Rows of pointing data
============
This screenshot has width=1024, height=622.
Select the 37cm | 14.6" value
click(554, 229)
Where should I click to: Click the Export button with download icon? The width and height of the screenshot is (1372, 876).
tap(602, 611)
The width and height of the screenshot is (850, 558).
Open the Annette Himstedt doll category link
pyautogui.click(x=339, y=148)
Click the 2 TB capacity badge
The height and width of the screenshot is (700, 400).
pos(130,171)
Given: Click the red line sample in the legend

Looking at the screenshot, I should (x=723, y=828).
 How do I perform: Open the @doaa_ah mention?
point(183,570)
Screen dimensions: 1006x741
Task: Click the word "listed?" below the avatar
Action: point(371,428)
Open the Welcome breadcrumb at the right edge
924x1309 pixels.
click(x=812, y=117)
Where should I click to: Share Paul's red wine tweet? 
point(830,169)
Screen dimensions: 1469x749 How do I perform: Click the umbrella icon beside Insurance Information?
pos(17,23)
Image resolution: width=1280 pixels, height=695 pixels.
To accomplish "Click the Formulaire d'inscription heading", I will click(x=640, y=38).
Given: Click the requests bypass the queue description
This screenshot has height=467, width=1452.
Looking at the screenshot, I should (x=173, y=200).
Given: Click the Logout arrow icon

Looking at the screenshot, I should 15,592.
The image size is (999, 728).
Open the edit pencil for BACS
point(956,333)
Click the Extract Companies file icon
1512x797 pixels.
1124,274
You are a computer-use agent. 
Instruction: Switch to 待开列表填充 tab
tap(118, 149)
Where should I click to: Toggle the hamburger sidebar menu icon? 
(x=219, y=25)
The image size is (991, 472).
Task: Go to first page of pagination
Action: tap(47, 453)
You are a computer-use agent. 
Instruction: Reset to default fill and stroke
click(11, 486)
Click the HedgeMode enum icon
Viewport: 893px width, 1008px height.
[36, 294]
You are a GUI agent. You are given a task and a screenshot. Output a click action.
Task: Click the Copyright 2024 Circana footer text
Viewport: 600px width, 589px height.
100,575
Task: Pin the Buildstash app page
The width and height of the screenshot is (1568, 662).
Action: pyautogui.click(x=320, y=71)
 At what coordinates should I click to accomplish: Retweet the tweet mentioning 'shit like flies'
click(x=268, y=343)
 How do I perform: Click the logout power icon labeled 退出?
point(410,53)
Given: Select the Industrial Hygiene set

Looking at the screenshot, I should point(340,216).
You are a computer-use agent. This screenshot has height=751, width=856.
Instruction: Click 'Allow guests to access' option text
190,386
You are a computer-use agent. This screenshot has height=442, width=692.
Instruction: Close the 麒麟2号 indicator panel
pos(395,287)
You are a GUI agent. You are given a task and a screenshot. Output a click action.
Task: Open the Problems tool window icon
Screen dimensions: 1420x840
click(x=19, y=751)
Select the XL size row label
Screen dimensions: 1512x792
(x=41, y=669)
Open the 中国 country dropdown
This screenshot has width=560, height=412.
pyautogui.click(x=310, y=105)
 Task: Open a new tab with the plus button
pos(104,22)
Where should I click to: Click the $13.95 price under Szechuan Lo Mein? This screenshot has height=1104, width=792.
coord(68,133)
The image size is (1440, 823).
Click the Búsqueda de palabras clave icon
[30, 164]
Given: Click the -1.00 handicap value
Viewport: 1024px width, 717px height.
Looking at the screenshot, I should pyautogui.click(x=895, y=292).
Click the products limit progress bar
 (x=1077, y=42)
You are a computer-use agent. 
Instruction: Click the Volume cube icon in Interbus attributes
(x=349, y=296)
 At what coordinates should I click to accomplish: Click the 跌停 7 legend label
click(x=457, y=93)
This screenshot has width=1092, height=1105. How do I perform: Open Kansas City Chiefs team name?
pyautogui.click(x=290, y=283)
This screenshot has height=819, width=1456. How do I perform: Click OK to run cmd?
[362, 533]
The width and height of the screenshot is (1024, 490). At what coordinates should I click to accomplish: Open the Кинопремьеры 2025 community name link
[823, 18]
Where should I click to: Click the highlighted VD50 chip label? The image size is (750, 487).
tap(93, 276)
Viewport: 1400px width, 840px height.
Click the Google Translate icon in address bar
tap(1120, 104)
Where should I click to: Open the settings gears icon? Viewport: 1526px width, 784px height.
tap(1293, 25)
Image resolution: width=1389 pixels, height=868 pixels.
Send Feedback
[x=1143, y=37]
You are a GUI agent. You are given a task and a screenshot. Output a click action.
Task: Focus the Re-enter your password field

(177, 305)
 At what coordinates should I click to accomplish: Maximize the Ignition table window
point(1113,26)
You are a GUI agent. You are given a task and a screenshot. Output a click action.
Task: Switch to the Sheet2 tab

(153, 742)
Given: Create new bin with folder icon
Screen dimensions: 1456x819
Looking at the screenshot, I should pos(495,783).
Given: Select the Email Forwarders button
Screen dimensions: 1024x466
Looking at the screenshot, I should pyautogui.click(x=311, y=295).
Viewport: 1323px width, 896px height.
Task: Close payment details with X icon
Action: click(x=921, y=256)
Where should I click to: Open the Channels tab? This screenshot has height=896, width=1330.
============
**What you should do:**
Present every line of the items above as a numbered list, omitting the blank lines.

**Output of the exercise:**
1. This screenshot has width=1024, height=622.
2. Select the 37cm | 14.6" value
3. click(554, 229)
4. Where should I click to: Click the Export button with download icon? The width and height of the screenshot is (1372, 876).
5. tap(602, 611)
6. The width and height of the screenshot is (850, 558).
7. Open the Annette Himstedt doll category link
8. pyautogui.click(x=339, y=148)
9. Click the 2 TB capacity badge
10. The height and width of the screenshot is (700, 400).
11. pos(130,171)
12. Given: Click the red line sample in the legend
13. Looking at the screenshot, I should (x=723, y=828).
14.  How do I perform: Open the @doaa_ah mention?
15. point(183,570)
16. Screen dimensions: 1006x741
17. Task: Click the word "listed?" below the avatar
18. Action: point(371,428)
19. Open the Welcome breadcrumb at the right edge
20. 924x1309 pixels.
21. click(x=812, y=117)
22. Where should I click to: Share Paul's red wine tweet? 
23. point(830,169)
24. Screen dimensions: 1469x749 How do I perform: Click the umbrella icon beside Insurance Information?
25. pos(17,23)
26. Image resolution: width=1280 pixels, height=695 pixels.
27. To accomplish "Click the Formulaire d'inscription heading", I will click(x=640, y=38).
28. Given: Click the requests bypass the queue description
29. This screenshot has height=467, width=1452.
30. Looking at the screenshot, I should (x=173, y=200).
31. Given: Click the Logout arrow icon
32. Looking at the screenshot, I should 15,592.
33. The image size is (999, 728).
34. Open the edit pencil for BACS
35. point(956,333)
36. Click the Extract Companies file icon
37. 1512x797 pixels.
38. 1124,274
39. You are a computer-use agent. 
40. Instruction: Switch to 待开列表填充 tab
41. tap(118, 149)
42. Where should I click to: Toggle the hamburger sidebar menu icon? 
43. (x=219, y=25)
44. The image size is (991, 472).
45. Task: Go to first page of pagination
46. Action: tap(47, 453)
47. You are a computer-use agent. 
48. Instruction: Reset to default fill and stroke
49. click(11, 486)
50. Click the HedgeMode enum icon
51. Viewport: 893px width, 1008px height.
52. [36, 294]
53. You are a GUI agent. You are given a task and a screenshot. Output a click action.
54. Task: Click the Copyright 2024 Circana footer text
55. Viewport: 600px width, 589px height.
56. 100,575
57. Task: Pin the Buildstash app page
58. The width and height of the screenshot is (1568, 662).
59. Action: pyautogui.click(x=320, y=71)
60.  At what coordinates should I click to accomplish: Retweet the tweet mentioning 'shit like flies'
61. click(x=268, y=343)
62.  How do I perform: Click the logout power icon labeled 退出?
63. point(410,53)
64. Given: Select the Industrial Hygiene set
65. Looking at the screenshot, I should point(340,216).
66. You are a computer-use agent. This screenshot has height=751, width=856.
67. Instruction: Click 'Allow guests to access' option text
68. 190,386
69. You are a computer-use agent. This screenshot has height=442, width=692.
70. Instruction: Close the 麒麟2号 indicator panel
71. pos(395,287)
72. You are a GUI agent. You are given a task and a screenshot. Output a click action.
73. Task: Open the Problems tool window icon
74. Screen dimensions: 1420x840
75. click(x=19, y=751)
76. Select the XL size row label
77. Screen dimensions: 1512x792
78. (x=41, y=669)
79. Open the 中国 country dropdown
80. This screenshot has width=560, height=412.
81. pyautogui.click(x=310, y=105)
82.  Task: Open a new tab with the plus button
83. pos(104,22)
84. Where should I click to: Click the $13.95 price under Szechuan Lo Mein? This screenshot has height=1104, width=792.
85. coord(68,133)
86. The image size is (1440, 823).
87. Click the Búsqueda de palabras clave icon
88. [30, 164]
89. Given: Click the -1.00 handicap value
90. Viewport: 1024px width, 717px height.
91. Looking at the screenshot, I should pyautogui.click(x=895, y=292).
92. Click the products limit progress bar
93.  (x=1077, y=42)
94. You are a computer-use agent. 
95. Instruction: Click the Volume cube icon in Interbus attributes
96. (x=349, y=296)
97.  At what coordinates should I click to accomplish: Click the 跌停 7 legend label
98. click(x=457, y=93)
99. This screenshot has width=1092, height=1105. How do I perform: Open Kansas City Chiefs team name?
100. pyautogui.click(x=290, y=283)
101. This screenshot has height=819, width=1456. How do I perform: Click OK to run cmd?
102. [362, 533]
103. The width and height of the screenshot is (1024, 490). At what coordinates should I click to accomplish: Open the Кинопремьеры 2025 community name link
104. [823, 18]
105. Where should I click to: Click the highlighted VD50 chip label? The image size is (750, 487).
106. tap(93, 276)
107. Viewport: 1400px width, 840px height.
108. Click the Google Translate icon in address bar
109. tap(1120, 104)
110. Where should I click to: Open the settings gears icon? Viewport: 1526px width, 784px height.
111. tap(1293, 25)
112. Image resolution: width=1389 pixels, height=868 pixels.
113. Send Feedback
114. [x=1143, y=37]
115. You are a GUI agent. You are given a task and a screenshot. Output a click action.
116. Task: Focus the Re-enter your password field
117. (177, 305)
118.  At what coordinates should I click to accomplish: Maximize the Ignition table window
119. point(1113,26)
120. You are a GUI agent. You are given a task and a screenshot. Output a click action.
121. Task: Switch to the Sheet2 tab
122. (153, 742)
123. Given: Create new bin with folder icon
124. Screen dimensions: 1456x819
125. Looking at the screenshot, I should pos(495,783).
126. Given: Select the Email Forwarders button
127. Screen dimensions: 1024x466
128. Looking at the screenshot, I should pyautogui.click(x=311, y=295).
129. Viewport: 1323px width, 896px height.
130. Task: Close payment details with X icon
131. Action: click(x=921, y=256)
132. Where should I click to: Open the Channels tab? This screenshot has height=896, width=1330.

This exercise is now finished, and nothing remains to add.